LRR : Nous espérons une reprise totale en septembre sans quoi nous devrons envisager une restructuration de nos effectifs. Au plan juridique, la crise a posé des questions inédites, notamment sur l’exécution des contrats privés et publics comme en termes de droit social et de responsabilité de l’employeur sur la sécurité des salariés. S’agissant des contrats nous espérons que la mise en œuvre des démarches amiables, préconisées à juste titre par les assureurs et le Conseil de l’Ordre des architectes, en vue de prévenir d’éventuels contentieux par le dialogue avec les différents intervenants comblera les vides juridiques. Pour la sécurité des salariés, le choix a été fait d’une application stricte des préconisations gouvernementales afin de limiter au maximum les risques.
Aura-t-elle selon vous un impact durable sur la profession ?
LRR : Nous sommes optimistes et confiants. La réduction inévitable de nos activités tend à s’atténuer et nous espérons être à « plein régime » d’ici quelques semaines, De façon plus générale, la Covid ayant entraîné un changement des paradigmes architecturaux, les contraintes sanitaires et de sécurité sont à considérer avant toute autre préoccupation.
Croyez-vous vraiment à une “vie d’après” ?

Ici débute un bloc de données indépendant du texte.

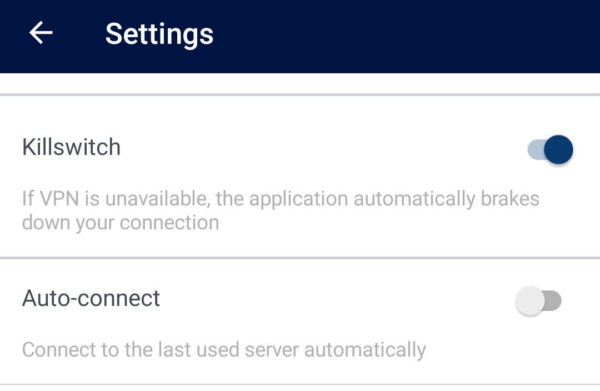Screen dimensions: 600x391
Task: Go back using the header arrow
Action: 41,33
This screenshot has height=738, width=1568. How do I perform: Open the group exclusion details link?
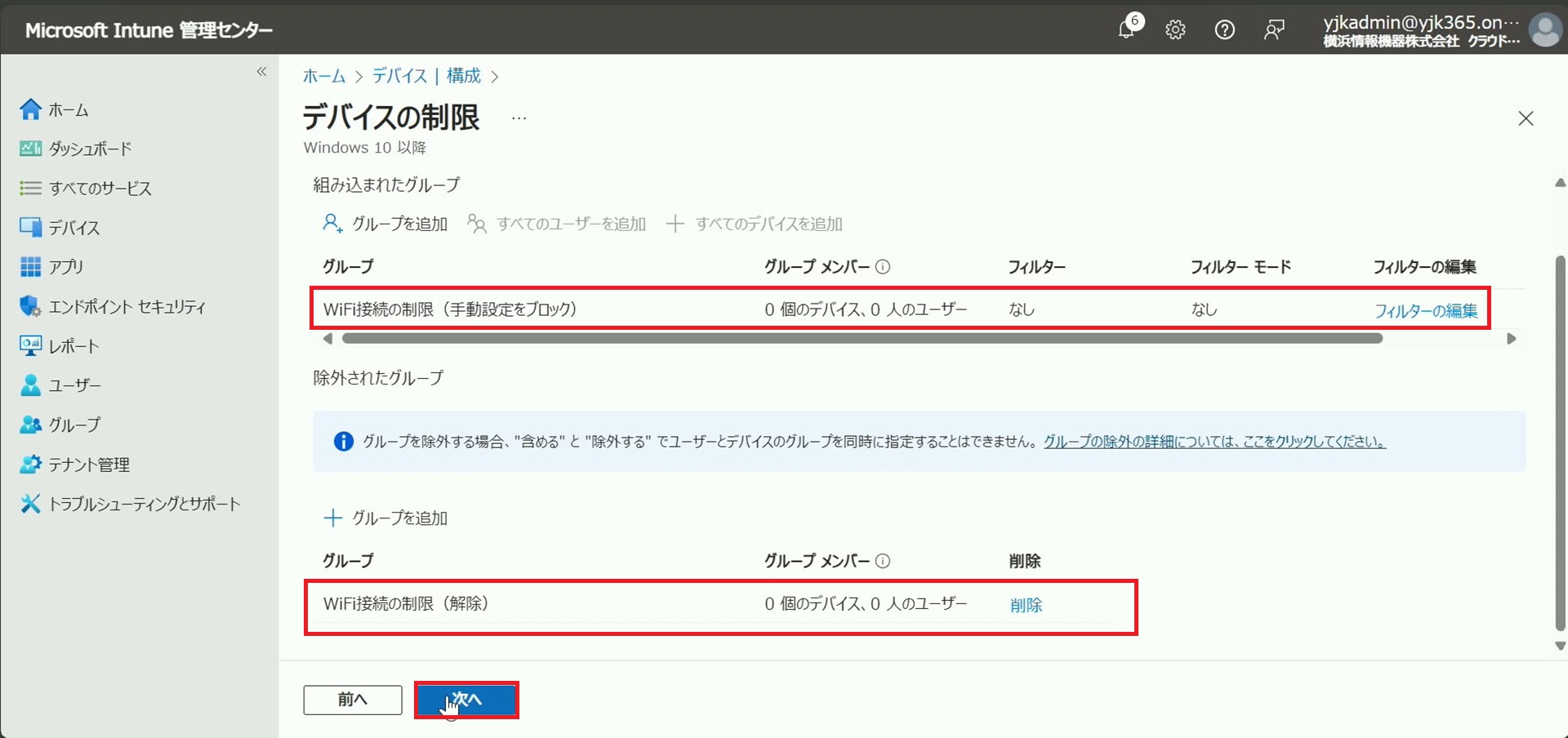pos(1214,442)
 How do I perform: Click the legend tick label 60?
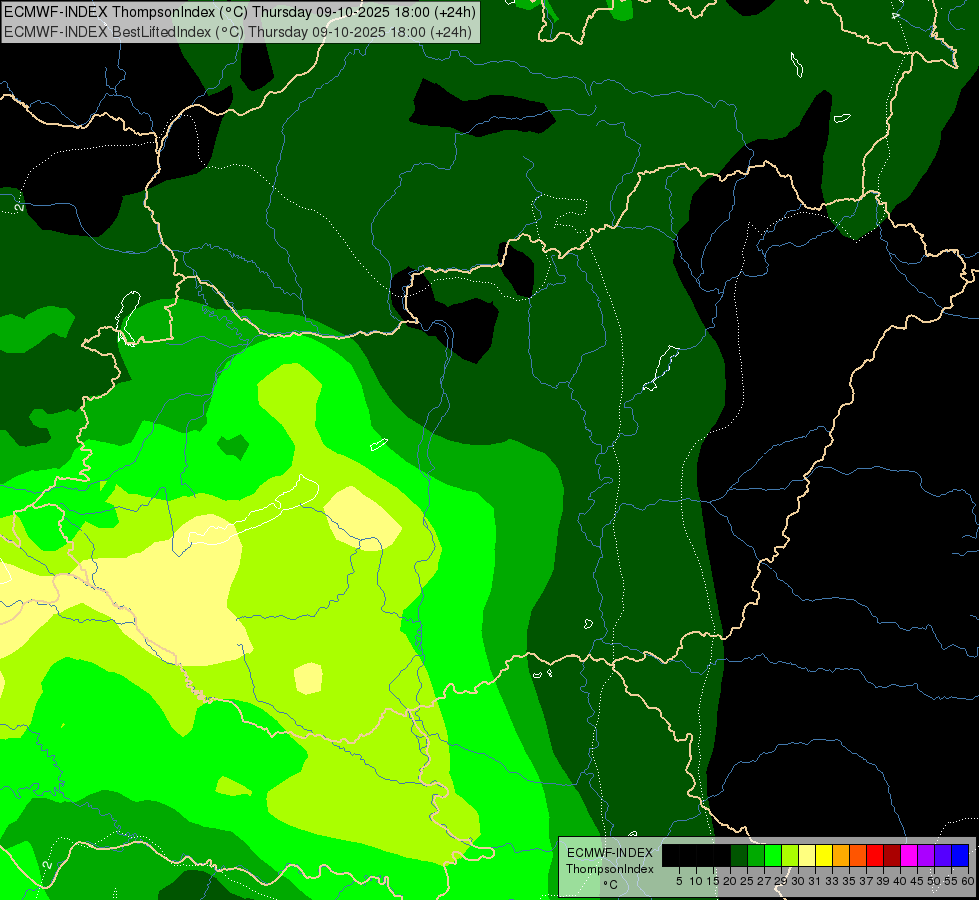(968, 881)
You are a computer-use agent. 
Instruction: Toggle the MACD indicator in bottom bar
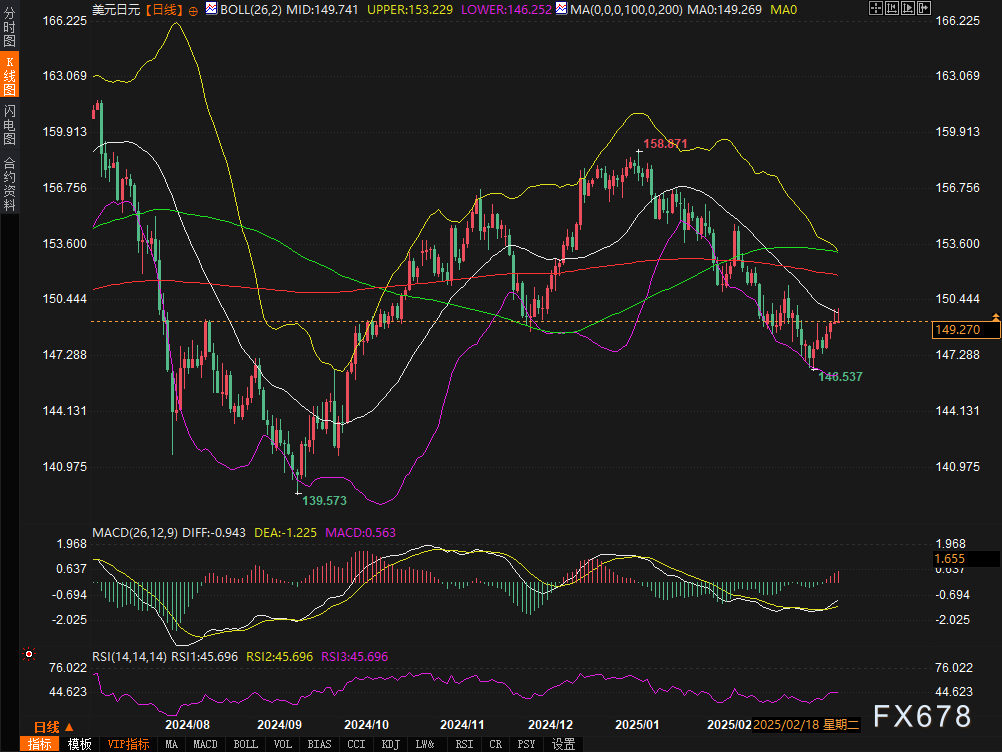coord(205,744)
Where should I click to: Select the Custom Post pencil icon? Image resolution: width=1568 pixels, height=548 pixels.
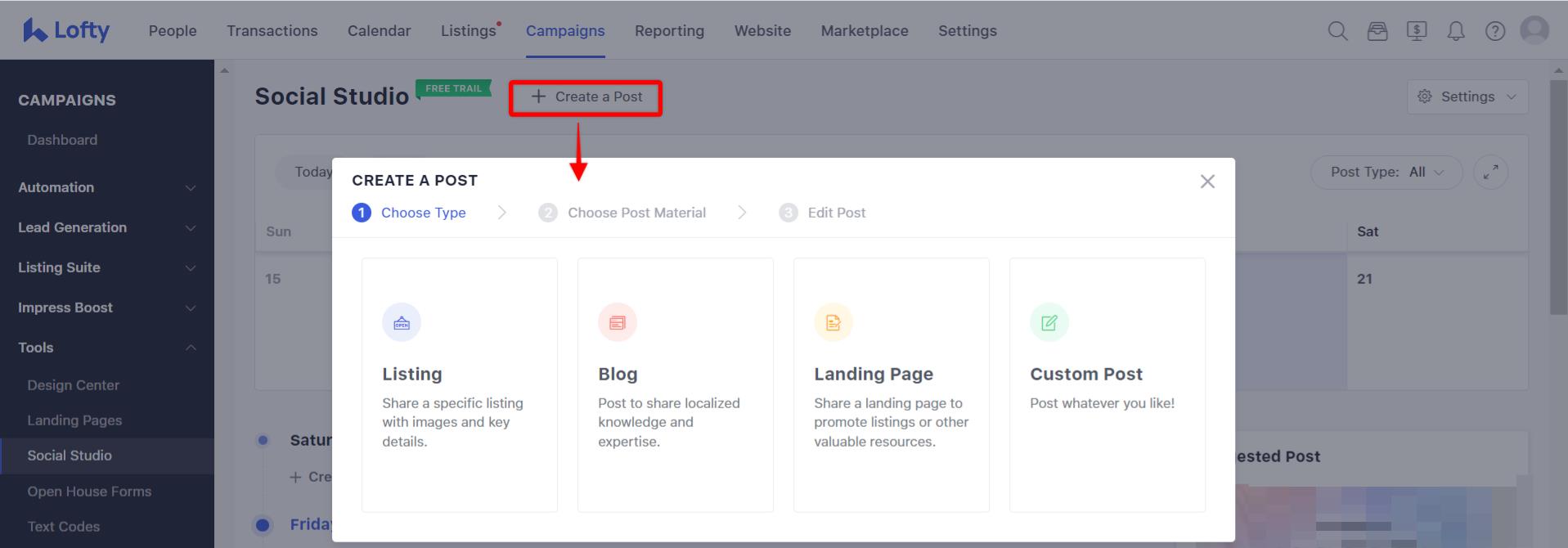1049,322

LRR : Le confinement qui appelait une réactivité a mis en évidence des axes d’amélioration dans notre organisation et notre catalogue d’outils collaboratifs. Cette période est aussi intéressante car elle questionne sur la façon de concevoir l’architecture post-Covid. Lors du confinement, nous avons rêvé le « monde d’après » dans une ville où tous les logements auraient des espaces extérieurs au contact de la nature. Cette crise remet au cœur des réflexions urbaines et architecturales les questions liées à la rénovation de l’espace urbain, à la mixité d’usage et à la flexibilité des espaces. Toutefois, sans une intervention volontariste de l’Etat et de l’ensemble des autorités politiques pour éduquer aux pratiques responsables et soutenir les architectes et tous ceux qui agissent aujourd’hui dans une perspective de long-terme, nos professions n’auront qu’une très faible marge de manœuvre.